Data Direktorat Jenderal Kependudukan dan Pencatatan Sipil (Dukcapil) menunjukkan jumlah tersebut menjadi langkah awal dalam pelaksanaan registrasi biometrik yang ditargetkan dapat menjangkau seluruh 291,16 juta pelanggan seluler aktif di Indonesia.

Penerapan kebijakan ini merupakan tindak lanjut Peraturan Menteri Komunikasi dan Digital Nomor 7 Tahun 2026 yang mulai berlaku pada 1 Juli 2026 setelah melalui masa uji coba sejak Januari lalu.

Menteri Komunikasi dan Digital (Menkomdigi) Meutya Hafid menegaskan bahwa registrasi biometrik merupakan langkah pencegahan dari sisi hulu untuk mempersempit ruang gerak pelaku kejahatan digital yang memanfaatkan identitas palsu.

“Kebijakan registrasi biometrik ini solusi di tingkat hulu, yaitu upstream solution untuk memutus akar masalah kejahatan berbasis digital dengan berusaha menutup celah anonimitas,” terang Menkomdigi Meutya di Jakarta, dikutip Sabtu (1/8).

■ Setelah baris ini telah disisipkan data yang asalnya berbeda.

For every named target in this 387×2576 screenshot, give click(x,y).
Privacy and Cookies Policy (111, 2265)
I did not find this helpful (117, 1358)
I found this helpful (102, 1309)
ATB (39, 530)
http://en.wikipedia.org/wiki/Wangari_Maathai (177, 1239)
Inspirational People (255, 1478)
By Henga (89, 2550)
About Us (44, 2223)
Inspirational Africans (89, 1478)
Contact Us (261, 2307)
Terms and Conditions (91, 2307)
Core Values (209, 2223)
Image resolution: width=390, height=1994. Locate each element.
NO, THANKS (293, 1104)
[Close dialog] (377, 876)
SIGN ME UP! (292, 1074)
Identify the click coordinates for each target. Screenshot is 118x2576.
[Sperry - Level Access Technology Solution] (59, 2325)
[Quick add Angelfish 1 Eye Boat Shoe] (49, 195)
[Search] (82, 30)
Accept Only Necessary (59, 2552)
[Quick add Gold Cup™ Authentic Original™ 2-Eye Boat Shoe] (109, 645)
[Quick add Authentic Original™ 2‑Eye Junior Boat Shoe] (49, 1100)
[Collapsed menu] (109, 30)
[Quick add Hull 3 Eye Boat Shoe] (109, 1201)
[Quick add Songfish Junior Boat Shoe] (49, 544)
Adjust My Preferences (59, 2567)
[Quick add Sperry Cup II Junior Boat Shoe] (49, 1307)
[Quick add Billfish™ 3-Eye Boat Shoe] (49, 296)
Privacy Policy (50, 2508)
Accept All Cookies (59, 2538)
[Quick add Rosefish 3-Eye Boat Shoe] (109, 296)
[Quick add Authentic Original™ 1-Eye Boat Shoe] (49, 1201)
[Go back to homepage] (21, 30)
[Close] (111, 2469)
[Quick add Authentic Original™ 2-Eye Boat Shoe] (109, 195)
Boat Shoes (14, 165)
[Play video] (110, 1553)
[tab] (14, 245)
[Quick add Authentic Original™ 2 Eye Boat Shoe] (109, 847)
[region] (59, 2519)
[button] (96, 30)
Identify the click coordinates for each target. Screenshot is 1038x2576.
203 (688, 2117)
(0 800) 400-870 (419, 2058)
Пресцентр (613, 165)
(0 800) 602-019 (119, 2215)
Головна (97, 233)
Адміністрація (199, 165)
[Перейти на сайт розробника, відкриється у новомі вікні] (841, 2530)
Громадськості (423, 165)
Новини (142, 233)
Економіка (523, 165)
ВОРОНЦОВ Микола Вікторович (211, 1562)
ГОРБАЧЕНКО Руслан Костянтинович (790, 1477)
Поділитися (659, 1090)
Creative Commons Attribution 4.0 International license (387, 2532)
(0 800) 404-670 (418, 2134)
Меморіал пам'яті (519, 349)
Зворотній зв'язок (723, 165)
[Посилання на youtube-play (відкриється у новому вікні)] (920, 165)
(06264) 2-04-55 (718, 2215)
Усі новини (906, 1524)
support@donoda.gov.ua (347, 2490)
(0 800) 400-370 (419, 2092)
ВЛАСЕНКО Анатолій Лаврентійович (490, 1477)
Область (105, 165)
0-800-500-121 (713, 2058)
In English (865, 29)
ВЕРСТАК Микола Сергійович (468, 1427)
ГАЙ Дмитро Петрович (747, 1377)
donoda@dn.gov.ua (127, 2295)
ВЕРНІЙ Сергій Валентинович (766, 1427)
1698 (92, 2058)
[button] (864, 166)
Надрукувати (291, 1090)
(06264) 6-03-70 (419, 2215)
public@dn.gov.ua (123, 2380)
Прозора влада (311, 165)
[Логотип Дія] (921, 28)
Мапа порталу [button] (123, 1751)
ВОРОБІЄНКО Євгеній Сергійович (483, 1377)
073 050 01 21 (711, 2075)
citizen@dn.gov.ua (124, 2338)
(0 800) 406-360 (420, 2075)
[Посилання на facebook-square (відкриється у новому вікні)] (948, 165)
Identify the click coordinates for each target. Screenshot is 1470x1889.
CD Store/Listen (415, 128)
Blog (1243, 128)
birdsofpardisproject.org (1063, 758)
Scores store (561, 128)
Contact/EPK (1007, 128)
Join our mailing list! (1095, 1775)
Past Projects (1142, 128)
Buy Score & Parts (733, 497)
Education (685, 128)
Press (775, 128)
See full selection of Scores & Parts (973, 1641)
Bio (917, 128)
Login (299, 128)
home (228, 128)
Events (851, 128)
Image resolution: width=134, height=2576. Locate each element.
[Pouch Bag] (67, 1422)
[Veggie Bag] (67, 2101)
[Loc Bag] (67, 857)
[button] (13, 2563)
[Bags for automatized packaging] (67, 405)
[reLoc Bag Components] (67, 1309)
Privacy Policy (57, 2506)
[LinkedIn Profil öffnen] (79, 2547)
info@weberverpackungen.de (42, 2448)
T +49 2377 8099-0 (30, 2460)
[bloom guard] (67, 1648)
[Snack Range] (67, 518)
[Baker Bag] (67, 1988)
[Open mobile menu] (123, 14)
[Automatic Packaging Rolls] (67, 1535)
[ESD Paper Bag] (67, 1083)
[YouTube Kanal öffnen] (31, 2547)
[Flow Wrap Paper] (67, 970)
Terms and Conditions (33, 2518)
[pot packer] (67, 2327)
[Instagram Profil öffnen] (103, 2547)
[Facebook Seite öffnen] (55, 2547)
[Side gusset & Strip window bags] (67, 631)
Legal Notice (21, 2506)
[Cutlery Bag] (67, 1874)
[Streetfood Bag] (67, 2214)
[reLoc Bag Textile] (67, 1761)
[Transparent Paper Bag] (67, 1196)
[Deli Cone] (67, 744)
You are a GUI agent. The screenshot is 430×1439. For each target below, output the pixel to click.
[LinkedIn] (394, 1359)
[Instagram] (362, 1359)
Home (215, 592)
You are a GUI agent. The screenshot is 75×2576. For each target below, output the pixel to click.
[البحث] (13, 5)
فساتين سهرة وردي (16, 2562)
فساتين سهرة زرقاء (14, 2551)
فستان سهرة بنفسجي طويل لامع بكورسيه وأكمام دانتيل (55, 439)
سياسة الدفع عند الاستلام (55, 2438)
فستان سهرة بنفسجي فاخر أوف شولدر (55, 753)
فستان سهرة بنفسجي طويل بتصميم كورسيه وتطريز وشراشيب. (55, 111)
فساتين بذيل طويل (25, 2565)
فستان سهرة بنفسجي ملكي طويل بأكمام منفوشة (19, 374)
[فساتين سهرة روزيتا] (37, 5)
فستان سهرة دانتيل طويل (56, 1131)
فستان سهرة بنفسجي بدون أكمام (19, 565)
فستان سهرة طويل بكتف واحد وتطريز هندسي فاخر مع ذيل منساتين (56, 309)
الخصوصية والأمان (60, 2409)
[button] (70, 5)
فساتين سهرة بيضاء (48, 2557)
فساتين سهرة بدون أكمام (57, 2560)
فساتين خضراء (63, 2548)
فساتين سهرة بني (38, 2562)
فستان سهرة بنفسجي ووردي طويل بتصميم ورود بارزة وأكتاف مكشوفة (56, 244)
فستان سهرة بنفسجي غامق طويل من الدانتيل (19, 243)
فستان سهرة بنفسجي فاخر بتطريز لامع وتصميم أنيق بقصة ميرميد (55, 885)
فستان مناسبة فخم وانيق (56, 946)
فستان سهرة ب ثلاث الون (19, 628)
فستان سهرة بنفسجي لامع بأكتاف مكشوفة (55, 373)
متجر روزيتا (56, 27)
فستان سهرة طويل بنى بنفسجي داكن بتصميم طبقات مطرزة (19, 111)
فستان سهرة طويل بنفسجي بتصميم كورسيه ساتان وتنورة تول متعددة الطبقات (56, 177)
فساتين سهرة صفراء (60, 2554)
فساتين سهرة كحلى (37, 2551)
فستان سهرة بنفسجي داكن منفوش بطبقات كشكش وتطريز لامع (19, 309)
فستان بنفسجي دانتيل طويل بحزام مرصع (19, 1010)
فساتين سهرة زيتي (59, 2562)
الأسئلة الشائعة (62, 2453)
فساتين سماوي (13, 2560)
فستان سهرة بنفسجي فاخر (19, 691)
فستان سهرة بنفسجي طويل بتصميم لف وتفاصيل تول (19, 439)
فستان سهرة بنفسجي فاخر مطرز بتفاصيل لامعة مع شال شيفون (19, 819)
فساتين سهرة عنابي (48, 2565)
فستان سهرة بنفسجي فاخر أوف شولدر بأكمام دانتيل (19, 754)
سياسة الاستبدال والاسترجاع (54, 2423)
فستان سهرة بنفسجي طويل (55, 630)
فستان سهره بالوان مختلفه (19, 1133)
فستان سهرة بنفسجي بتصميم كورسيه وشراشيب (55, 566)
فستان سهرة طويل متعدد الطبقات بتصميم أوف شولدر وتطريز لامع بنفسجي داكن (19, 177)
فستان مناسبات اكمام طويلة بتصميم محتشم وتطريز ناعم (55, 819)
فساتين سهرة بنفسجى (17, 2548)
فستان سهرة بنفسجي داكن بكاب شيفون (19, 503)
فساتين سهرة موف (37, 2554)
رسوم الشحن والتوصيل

Menurut Meutya, penggunaan teknologi biometrik dalam proses aktivasi kartu SIM menjadi bagian dari upaya membangun ekosistem digital yang lebih aman sekaligus meningkatkan perlindungan terhadap masyarakat dari penyalahgunaan layanan telekomunikasi.

“Jadi tolong betul-betul dalam sistemnya, teknologi yang digunakan memang mempermudah dan inklusif,” pesan Menkomdigi.

Dalam implementasinya, pemerintah menggandeng operator seluler untuk memastikan proses registrasi dapat diakses seluruh lapisan masyarakat. Salah satu langkah yang dilakukan adalah menyediakan fasilitas yang memperhatikan aspek kenyamanan dan kebutuhan pengguna.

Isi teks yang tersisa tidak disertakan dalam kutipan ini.